◆ ENTRIES SUPPLIED ◆

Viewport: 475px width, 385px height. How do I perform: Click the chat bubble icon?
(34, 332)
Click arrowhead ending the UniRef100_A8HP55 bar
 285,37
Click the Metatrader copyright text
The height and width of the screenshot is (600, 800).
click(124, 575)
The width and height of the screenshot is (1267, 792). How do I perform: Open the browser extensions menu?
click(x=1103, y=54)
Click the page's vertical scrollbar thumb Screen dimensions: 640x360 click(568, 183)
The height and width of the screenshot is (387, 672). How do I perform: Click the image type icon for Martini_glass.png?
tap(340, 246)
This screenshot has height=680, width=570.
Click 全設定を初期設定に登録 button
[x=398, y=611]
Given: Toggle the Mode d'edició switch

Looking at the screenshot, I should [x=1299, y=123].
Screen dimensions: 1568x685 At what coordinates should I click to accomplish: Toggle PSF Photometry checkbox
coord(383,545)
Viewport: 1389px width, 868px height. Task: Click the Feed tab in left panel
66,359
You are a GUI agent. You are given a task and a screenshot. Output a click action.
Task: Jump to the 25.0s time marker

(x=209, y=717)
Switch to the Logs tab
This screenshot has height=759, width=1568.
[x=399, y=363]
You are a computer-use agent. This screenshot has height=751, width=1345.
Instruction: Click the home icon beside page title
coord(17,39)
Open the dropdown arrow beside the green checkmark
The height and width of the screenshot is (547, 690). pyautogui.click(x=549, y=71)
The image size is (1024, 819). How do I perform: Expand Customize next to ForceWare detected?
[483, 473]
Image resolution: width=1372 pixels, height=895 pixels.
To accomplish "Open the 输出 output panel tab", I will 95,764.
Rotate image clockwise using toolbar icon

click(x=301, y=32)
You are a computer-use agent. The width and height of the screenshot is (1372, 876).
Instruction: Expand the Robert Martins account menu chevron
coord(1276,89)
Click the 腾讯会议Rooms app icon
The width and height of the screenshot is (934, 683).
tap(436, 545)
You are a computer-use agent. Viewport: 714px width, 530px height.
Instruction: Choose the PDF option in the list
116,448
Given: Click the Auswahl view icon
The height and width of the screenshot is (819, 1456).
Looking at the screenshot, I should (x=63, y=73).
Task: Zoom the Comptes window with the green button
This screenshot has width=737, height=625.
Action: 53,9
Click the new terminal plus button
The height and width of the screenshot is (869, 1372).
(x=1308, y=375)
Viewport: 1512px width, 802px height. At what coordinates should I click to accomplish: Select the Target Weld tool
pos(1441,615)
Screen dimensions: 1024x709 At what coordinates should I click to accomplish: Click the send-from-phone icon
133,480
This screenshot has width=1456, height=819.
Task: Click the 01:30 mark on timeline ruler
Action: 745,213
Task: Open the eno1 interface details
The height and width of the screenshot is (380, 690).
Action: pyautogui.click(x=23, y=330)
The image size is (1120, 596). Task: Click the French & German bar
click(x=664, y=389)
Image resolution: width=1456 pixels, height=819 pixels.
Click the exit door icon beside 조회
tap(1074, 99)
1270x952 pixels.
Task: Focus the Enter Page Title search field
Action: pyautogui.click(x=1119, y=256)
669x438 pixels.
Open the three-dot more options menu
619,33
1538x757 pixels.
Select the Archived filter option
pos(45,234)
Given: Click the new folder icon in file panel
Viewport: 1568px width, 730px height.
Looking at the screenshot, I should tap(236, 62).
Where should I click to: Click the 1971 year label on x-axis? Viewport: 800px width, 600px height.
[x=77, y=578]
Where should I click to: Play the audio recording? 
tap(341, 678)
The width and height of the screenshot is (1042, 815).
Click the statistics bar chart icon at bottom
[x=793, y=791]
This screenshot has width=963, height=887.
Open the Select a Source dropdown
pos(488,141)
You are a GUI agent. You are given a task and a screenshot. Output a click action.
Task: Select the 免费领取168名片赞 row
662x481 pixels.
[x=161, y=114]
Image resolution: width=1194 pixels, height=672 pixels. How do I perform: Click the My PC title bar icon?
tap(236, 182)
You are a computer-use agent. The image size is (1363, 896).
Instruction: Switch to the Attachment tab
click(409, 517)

◆ WORK ORDER ◆
Please copy each line above exactly as written.

◆ EXERCISE RESULT ◆
Viewport: 475px width, 385px height. How do I perform: Click the chat bubble icon?
(34, 332)
Click arrowhead ending the UniRef100_A8HP55 bar
 285,37
Click the Metatrader copyright text
The height and width of the screenshot is (600, 800).
click(124, 575)
The width and height of the screenshot is (1267, 792). How do I perform: Open the browser extensions menu?
click(x=1103, y=54)
Click the page's vertical scrollbar thumb Screen dimensions: 640x360 click(568, 183)
The height and width of the screenshot is (387, 672). How do I perform: Click the image type icon for Martini_glass.png?
tap(340, 246)
This screenshot has height=680, width=570.
Click 全設定を初期設定に登録 button
[x=398, y=611]
Given: Toggle the Mode d'edició switch

Looking at the screenshot, I should [x=1299, y=123].
Screen dimensions: 1568x685 At what coordinates should I click to accomplish: Toggle PSF Photometry checkbox
coord(383,545)
Viewport: 1389px width, 868px height. Task: Click the Feed tab in left panel
66,359
You are a GUI agent. You are given a task and a screenshot. Output a click action.
Task: Jump to the 25.0s time marker

(x=209, y=717)
Switch to the Logs tab
This screenshot has height=759, width=1568.
[x=399, y=363]
You are a computer-use agent. This screenshot has height=751, width=1345.
Instruction: Click the home icon beside page title
coord(17,39)
Open the dropdown arrow beside the green checkmark
The height and width of the screenshot is (547, 690). pyautogui.click(x=549, y=71)
The image size is (1024, 819). How do I perform: Expand Customize next to ForceWare detected?
[483, 473]
Image resolution: width=1372 pixels, height=895 pixels.
To accomplish "Open the 输出 output panel tab", I will 95,764.
Rotate image clockwise using toolbar icon

click(x=301, y=32)
You are a computer-use agent. The width and height of the screenshot is (1372, 876).
Instruction: Expand the Robert Martins account menu chevron
coord(1276,89)
Click the 腾讯会议Rooms app icon
The width and height of the screenshot is (934, 683).
tap(436, 545)
You are a computer-use agent. Viewport: 714px width, 530px height.
Instruction: Choose the PDF option in the list
116,448
Given: Click the Auswahl view icon
The height and width of the screenshot is (819, 1456).
Looking at the screenshot, I should (x=63, y=73).
Task: Zoom the Comptes window with the green button
This screenshot has width=737, height=625.
Action: 53,9
Click the new terminal plus button
The height and width of the screenshot is (869, 1372).
(x=1308, y=375)
Viewport: 1512px width, 802px height. At what coordinates should I click to accomplish: Select the Target Weld tool
pos(1441,615)
Screen dimensions: 1024x709 At what coordinates should I click to accomplish: Click the send-from-phone icon
133,480
This screenshot has width=1456, height=819.
Task: Click the 01:30 mark on timeline ruler
Action: 745,213
Task: Open the eno1 interface details
The height and width of the screenshot is (380, 690).
Action: pyautogui.click(x=23, y=330)
The image size is (1120, 596). Task: Click the French & German bar
click(x=664, y=389)
Image resolution: width=1456 pixels, height=819 pixels.
Click the exit door icon beside 조회
tap(1074, 99)
1270x952 pixels.
Task: Focus the Enter Page Title search field
Action: pyautogui.click(x=1119, y=256)
669x438 pixels.
Open the three-dot more options menu
619,33
1538x757 pixels.
Select the Archived filter option
pos(45,234)
Given: Click the new folder icon in file panel
Viewport: 1568px width, 730px height.
Looking at the screenshot, I should tap(236, 62).
Where should I click to: Click the 1971 year label on x-axis? Viewport: 800px width, 600px height.
[x=77, y=578]
Where should I click to: Play the audio recording? 
tap(341, 678)
The width and height of the screenshot is (1042, 815).
Click the statistics bar chart icon at bottom
[x=793, y=791]
This screenshot has width=963, height=887.
Open the Select a Source dropdown
pos(488,141)
You are a GUI agent. You are given a task and a screenshot. Output a click action.
Task: Select the 免费领取168名片赞 row
662x481 pixels.
[x=161, y=114]
Image resolution: width=1194 pixels, height=672 pixels. How do I perform: Click the My PC title bar icon?
tap(236, 182)
You are a computer-use agent. The image size is (1363, 896).
Instruction: Switch to the Attachment tab
click(409, 517)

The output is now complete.